- [Work required] Among the entries below, retype exactly the lines starting with the one with "Where should I" and going on through the one with "Given: Open the strawberry music player icon", but not the pictures.

*** Given entries Section Begins ***

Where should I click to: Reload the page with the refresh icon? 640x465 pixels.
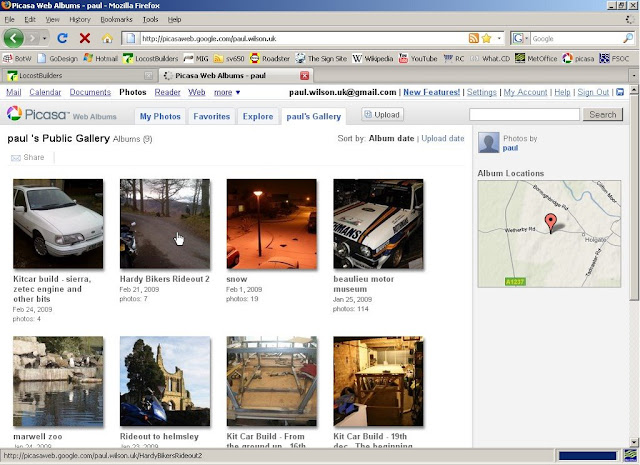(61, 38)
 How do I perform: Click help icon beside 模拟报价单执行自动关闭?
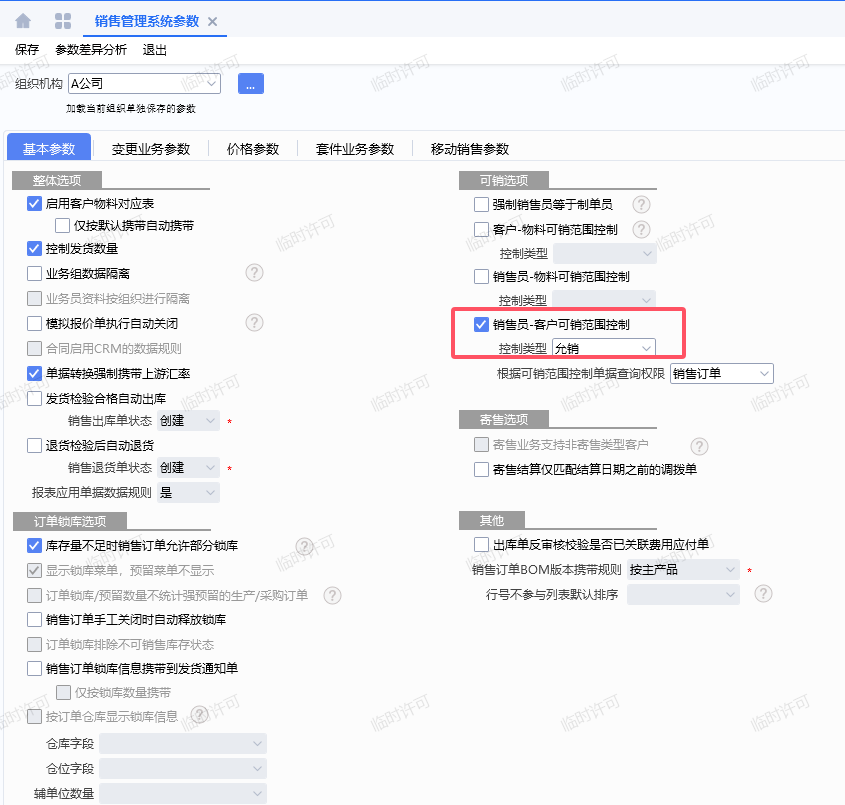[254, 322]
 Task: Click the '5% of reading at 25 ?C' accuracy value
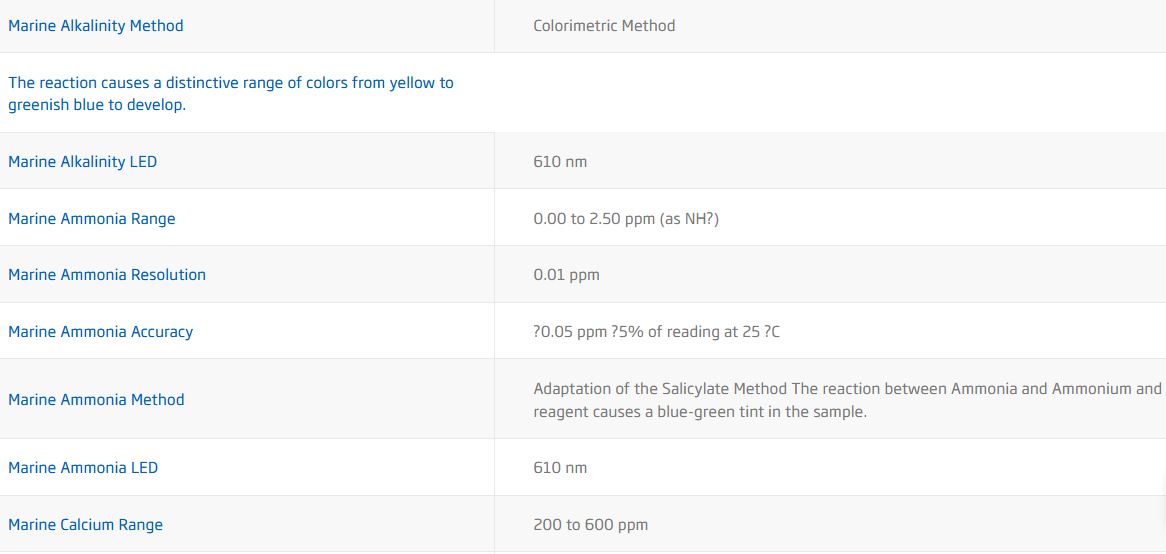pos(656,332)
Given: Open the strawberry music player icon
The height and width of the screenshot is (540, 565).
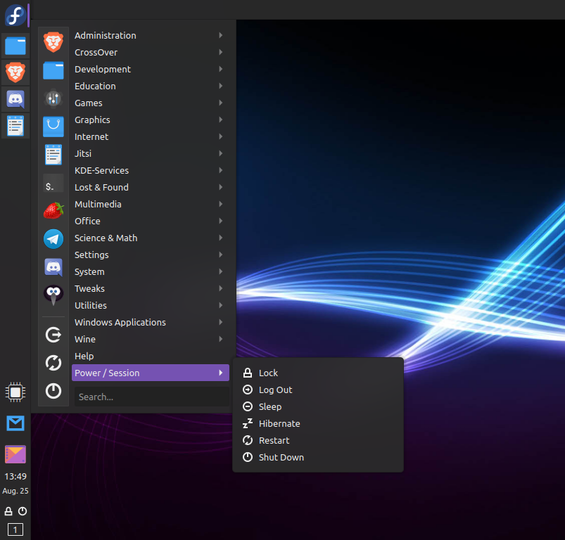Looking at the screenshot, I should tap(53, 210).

*** Given entries Section Ends ***
*** Given entries Section Begins ***

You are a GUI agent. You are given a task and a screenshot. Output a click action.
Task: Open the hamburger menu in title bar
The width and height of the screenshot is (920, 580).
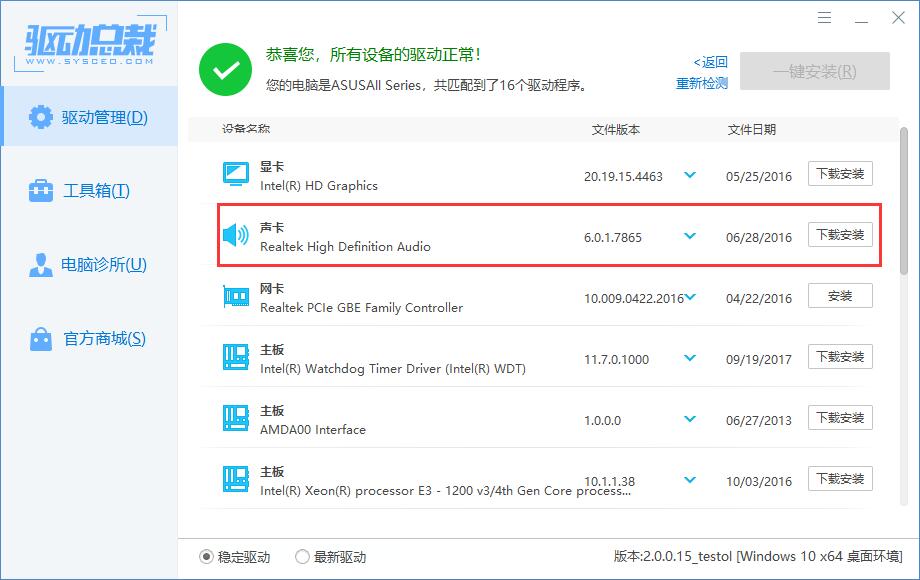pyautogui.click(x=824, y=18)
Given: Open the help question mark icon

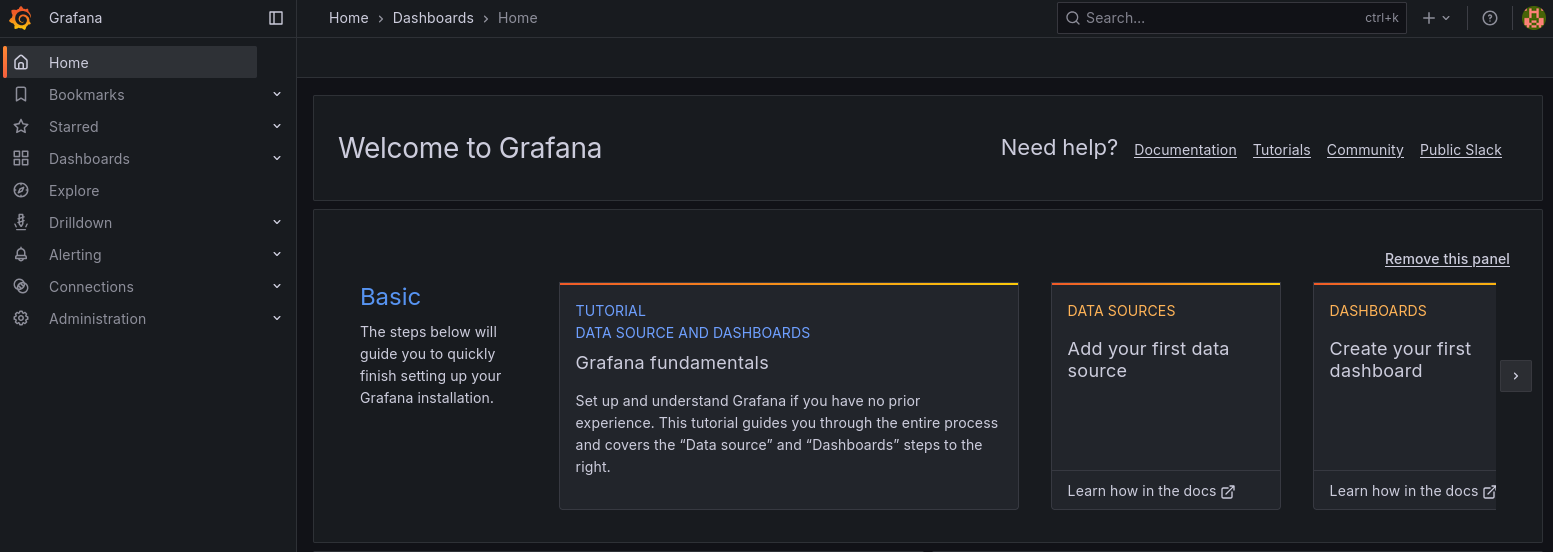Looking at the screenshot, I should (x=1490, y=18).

*** Given entries Section Ends ***

- [Exercise result]
Where should I click to: Reload the page with the refresh icon? 640x465 pixels.
(61, 38)
 How do I perform: Click help icon beside 模拟报价单执行自动关闭?
[254, 322]
 Task: Click the '5% of reading at 25 ?C' accuracy value
pos(656,332)
Given: Open the strawberry music player icon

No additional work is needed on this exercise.